The Sealed Angel


The Sealed Angel is a story by Nikolai Leskov, written in 1872 and first published in the No.1, January 1873 issue of The Russian Messenger. The story concerns a group of Old Believers whose revered icon of an angel is confiscated by officials and sealed with wax.

Background

Nikolai Leskov developed a great interest in the Raskol history and movement in the early 1860s. His attitude towards it changed over time from very cautious to openly appreciative, as he came to see the Old Believers as keepers of old Russian artistic traditions which otherwise would have disappeared without a trace, lacking governmental support. Leskov got interested in the art of icon-painting after having met the iconographer Nikita Racheiskov whom he commemorated later by the posthumous essay "Of the Artist Man Nikita and Those Brought up by Him".. It was in Racheiskov's studio that Leskov, while studying Ikonopisny podlinnik, wrote The Sealed Angel. The story which came out at the time when the academic studies of icon-painting began, influenced and contributed to the process, according to scholar I. Serman.
Leskov remarked later that The Sealed Angel was his only work that avoided any editorial cuts, explaining this by Mikhail Katkov's men being "too busy to pay much notice". Apparently, there was another reason.
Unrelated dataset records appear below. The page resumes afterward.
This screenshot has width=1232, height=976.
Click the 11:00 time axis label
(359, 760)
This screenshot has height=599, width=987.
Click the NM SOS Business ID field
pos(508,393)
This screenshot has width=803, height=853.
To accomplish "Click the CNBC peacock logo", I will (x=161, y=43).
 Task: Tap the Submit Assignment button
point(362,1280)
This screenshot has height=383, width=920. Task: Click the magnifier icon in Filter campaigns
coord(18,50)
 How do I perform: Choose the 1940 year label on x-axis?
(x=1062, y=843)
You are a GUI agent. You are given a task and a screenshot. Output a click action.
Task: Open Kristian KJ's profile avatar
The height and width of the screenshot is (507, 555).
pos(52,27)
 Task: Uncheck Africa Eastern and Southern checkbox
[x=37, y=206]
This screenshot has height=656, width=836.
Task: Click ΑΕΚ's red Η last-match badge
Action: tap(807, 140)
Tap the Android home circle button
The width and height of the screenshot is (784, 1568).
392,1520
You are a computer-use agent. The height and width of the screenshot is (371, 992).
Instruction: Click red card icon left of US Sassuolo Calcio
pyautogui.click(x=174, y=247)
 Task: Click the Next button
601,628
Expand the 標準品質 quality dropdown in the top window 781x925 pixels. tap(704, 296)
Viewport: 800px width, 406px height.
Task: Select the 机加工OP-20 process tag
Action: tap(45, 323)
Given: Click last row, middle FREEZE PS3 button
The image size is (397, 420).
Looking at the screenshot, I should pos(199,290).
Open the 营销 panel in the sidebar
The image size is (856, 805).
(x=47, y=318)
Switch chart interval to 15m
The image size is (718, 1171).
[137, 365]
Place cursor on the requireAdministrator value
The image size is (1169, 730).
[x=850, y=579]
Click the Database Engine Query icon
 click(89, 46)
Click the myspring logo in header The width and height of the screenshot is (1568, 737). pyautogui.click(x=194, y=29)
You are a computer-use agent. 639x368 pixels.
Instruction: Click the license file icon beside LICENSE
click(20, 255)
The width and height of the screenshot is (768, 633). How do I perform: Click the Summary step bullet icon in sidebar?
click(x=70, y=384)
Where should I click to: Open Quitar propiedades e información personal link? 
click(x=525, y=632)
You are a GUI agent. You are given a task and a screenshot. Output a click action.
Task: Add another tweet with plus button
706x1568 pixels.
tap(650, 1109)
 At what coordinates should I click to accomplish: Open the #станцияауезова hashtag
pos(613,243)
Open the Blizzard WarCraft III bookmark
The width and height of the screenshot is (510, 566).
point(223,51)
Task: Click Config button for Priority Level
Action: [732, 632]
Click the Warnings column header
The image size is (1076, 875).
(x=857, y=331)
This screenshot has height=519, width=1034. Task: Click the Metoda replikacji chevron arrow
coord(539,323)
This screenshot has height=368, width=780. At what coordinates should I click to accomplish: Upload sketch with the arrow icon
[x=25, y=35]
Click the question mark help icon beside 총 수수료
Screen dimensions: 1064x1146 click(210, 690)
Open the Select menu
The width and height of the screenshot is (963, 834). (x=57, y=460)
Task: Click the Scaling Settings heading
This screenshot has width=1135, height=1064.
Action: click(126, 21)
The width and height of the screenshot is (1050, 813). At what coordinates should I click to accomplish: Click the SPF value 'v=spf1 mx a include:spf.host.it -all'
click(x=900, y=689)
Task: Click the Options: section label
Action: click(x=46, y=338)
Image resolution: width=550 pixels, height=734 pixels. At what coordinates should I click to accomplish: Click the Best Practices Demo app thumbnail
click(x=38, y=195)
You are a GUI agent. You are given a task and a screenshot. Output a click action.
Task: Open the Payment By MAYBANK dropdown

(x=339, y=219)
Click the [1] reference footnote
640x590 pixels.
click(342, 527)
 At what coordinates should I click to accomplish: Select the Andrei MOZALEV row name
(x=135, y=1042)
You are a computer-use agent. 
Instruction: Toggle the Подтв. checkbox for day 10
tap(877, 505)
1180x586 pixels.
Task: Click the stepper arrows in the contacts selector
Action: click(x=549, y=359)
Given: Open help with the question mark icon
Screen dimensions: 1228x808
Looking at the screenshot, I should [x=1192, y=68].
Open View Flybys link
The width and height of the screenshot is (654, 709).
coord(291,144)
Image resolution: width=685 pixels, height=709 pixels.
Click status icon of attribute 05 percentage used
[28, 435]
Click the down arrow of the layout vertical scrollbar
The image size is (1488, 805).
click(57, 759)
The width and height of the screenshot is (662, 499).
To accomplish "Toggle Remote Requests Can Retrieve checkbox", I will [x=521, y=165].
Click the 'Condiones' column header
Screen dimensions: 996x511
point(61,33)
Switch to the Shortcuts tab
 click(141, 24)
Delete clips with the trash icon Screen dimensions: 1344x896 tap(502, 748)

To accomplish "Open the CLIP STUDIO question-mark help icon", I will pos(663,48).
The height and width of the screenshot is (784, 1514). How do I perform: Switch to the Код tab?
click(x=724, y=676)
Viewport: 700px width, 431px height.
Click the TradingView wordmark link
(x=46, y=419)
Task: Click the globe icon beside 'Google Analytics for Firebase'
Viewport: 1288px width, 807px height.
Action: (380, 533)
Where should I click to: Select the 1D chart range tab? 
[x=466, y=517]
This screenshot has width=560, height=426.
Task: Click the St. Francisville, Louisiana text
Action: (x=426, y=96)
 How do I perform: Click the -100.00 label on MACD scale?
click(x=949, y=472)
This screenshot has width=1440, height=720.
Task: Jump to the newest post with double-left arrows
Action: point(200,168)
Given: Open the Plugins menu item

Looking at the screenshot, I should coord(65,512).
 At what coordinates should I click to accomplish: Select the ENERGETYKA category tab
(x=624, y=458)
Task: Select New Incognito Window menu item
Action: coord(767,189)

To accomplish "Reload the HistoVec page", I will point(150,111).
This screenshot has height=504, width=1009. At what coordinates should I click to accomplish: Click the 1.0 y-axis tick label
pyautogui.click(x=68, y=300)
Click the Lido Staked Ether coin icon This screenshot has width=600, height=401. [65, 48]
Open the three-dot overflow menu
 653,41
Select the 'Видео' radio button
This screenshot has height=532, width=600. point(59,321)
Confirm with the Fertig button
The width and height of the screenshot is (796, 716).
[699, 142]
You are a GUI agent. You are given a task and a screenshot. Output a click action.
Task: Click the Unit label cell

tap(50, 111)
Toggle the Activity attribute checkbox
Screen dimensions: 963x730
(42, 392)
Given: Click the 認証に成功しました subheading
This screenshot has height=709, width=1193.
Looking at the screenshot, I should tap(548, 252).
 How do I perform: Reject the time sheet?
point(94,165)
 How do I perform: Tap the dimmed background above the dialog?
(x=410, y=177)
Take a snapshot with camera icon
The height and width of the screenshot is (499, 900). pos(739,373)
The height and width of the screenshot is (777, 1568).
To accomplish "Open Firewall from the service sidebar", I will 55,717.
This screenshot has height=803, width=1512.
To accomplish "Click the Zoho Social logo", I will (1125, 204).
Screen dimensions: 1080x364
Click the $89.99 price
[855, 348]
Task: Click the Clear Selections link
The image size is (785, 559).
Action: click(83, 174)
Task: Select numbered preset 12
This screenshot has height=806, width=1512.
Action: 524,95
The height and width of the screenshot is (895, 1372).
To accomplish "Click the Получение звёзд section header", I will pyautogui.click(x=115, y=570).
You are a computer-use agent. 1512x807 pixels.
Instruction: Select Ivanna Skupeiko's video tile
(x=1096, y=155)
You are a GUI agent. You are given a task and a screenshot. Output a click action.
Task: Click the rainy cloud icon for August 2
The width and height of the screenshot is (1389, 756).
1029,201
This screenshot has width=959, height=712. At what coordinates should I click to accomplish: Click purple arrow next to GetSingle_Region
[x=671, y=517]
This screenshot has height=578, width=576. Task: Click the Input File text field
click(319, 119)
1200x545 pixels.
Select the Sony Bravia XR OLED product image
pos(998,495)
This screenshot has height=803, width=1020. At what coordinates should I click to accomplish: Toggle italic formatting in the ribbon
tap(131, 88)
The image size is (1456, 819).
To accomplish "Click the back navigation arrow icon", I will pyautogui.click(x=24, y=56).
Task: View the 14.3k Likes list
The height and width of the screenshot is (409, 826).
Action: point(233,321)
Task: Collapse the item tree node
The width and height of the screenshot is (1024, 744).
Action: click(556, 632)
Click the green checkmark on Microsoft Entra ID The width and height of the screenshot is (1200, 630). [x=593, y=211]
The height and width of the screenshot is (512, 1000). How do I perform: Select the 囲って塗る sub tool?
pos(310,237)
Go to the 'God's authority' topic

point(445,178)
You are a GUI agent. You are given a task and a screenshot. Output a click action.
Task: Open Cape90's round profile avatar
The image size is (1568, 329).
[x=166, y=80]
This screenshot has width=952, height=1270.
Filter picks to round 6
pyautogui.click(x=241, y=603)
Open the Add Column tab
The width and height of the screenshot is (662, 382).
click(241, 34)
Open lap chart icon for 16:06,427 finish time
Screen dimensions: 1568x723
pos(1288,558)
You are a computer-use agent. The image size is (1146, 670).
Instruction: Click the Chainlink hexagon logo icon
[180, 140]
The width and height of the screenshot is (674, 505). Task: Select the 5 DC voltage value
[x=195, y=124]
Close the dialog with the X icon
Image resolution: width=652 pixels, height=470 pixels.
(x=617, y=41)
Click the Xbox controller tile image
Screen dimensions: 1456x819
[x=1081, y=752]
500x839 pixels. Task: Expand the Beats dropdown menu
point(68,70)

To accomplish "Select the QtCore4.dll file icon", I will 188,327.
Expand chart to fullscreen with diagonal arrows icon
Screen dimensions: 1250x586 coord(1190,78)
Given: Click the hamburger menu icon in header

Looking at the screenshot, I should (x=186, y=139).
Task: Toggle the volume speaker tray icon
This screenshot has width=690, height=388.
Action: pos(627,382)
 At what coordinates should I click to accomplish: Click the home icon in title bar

The Sealed Angel, being close to a Christmas story in style and form, was warmly received at the Russian Court. Empress consort Maria Alexandrovna and Tsar Alexander II reportedly liked it, which must have kept both editors and censors off.

Finale

The story's finale, where the Old Believers' community all of a sudden return to Orthodoxy, was criticized as being unnatural. Ten years later Leskov conceded that, while the story itself was mostly based on real facts, the end of it was made up. What happened in reality he revealed in Chapter 41 of The Pechersk Antics set of memoir sketches.

English translations

The story became the basis for the 1988 Russian-language choral work The Sealed Angel, by Rodion Shchedrin.